È ovvio che, così facendo, un decreto-legge può produrre effetti assai incidenti sulla ripartizione delle competenze tra Stato e Regioni qualora non sia opportunamente corretto in sede di conversione in legge. In questa occasione, proprio su impulso delle stesse Regioni, alcune disposizioni originarie del decreto-legge sono state modificate nel corso dell’esame parlamentare (si pensi, ad esempio, all’introduzione della clausola di salvaguardia per le Regioni ad autonomia speciale e per le Province autonome), ma altre disposizioni fortemente sospettate di incostituzionalità sono rimaste ferme, con l’evidente rischio che si produca un immediato contenzioso innanzi alla Corte costituzionale. Come poter consentire, allora, una qualche interlocuzione preventiva con le Regioni quando il Governo intende agire con decreto-legge sulle materie che la Costituzione assegna alle competenze regionali? Gli strumenti attualmente presenti appaiono insufficienti, e, dunque, è una questione su cui ormai occorre riflettere con decisione, anche ipotizzando proposte originali.

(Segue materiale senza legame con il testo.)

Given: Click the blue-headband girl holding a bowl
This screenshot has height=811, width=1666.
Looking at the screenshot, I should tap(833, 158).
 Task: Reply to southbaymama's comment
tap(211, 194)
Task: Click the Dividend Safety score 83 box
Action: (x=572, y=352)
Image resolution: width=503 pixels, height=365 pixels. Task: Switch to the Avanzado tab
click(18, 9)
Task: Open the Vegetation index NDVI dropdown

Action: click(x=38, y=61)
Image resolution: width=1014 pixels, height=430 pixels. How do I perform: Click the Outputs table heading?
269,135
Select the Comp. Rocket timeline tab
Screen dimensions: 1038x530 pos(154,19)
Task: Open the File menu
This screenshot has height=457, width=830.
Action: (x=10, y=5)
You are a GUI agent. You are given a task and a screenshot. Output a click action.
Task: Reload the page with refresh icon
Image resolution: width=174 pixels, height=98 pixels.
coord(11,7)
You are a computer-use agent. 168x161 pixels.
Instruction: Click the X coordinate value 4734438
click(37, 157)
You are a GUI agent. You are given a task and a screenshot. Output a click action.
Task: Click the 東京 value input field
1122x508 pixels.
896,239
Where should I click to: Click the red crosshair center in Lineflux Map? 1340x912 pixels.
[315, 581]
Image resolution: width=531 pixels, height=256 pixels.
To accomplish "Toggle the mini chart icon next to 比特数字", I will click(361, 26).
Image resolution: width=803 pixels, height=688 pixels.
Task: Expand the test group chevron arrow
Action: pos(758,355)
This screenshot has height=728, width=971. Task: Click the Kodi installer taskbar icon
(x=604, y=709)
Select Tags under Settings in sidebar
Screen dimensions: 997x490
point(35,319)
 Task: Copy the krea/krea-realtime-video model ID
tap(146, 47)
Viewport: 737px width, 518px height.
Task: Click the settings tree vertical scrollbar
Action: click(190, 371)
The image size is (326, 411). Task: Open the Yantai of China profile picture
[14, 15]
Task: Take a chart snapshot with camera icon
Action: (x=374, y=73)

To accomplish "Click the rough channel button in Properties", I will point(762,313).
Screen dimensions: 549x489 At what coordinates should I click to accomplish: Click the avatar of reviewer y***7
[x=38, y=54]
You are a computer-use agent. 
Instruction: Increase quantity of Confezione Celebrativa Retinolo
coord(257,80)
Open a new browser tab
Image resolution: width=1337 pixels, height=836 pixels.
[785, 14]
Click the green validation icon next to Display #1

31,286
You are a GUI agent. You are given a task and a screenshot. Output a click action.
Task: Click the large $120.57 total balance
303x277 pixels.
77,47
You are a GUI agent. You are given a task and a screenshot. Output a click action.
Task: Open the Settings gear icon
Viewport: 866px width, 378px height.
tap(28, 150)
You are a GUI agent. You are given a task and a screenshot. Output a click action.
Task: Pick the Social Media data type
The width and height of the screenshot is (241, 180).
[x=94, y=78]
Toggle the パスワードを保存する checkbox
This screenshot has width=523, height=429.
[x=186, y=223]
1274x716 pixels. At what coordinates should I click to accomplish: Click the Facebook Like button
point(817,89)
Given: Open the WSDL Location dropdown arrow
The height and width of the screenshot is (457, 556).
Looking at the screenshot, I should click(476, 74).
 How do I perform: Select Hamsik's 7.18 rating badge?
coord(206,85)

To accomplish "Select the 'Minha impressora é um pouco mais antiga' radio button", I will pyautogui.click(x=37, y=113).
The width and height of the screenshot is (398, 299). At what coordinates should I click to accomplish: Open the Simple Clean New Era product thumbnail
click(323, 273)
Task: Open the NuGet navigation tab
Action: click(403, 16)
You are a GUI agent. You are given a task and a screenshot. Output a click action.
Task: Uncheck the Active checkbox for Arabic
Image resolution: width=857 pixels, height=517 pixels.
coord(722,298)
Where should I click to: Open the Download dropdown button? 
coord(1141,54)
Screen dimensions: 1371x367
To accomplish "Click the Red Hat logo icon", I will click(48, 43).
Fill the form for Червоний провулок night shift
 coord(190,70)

Da ultimo, anche con questo ultimo decreto-legge definitivamente convertito in legge è sempre più evidente in quale misura l’introduzione del PNRR abbia determinato, in numerosissimi ambiti delle politiche pubbliche nazionali, una sorta di divaricazione regolatoria tra l’ordinamento repubblicano pre-PNRR e l’ordinamento repubblicano post-PNRR, anche con riferimento all’articolazione delle competenze tra istituzioni centrali e istituzioni del decentramento territoriale. In altri termini, non soltanto il PNRR, di per sé stesso, ha previsto e dunque ha imposto un esteso elenco di interventi di riforma in molteplici campi dove si svolgono le attività individuali e collettive. A ciò va aggiunto, proprio in base ai molteplici interventi legislativi rivolti a garantire l’effettiva attuazione del PNRR e cioè la concreta realizzazione degli obiettivi posti come “condizionalità”, anche un effetto di innovazione profonda e presumibilmente permanente sulle forme, sulle modalità e sulle procedure organizzative e funzionali del governo della cosa pubblica, sia a livello statale che a livello territoriale, e dunque nelle reciproca interrelazione. Se così è, dopo il 2026 non si potrà semplicemente “voltare pagina” e “tornare al passato”, ma occorrerà tenere conto di questi rilevanti effetti di innovazione dell’assetto ordinamentale del nostro Stato regionale, nella misura in cui si tratterà di effetti non destinati a concludersi e dunque ad esaurirsi con la scadenza del PNRR, ma ormai destinati ad incidere in profondità sugli assetti e sui rapporti di potere, sia pubblici che privati.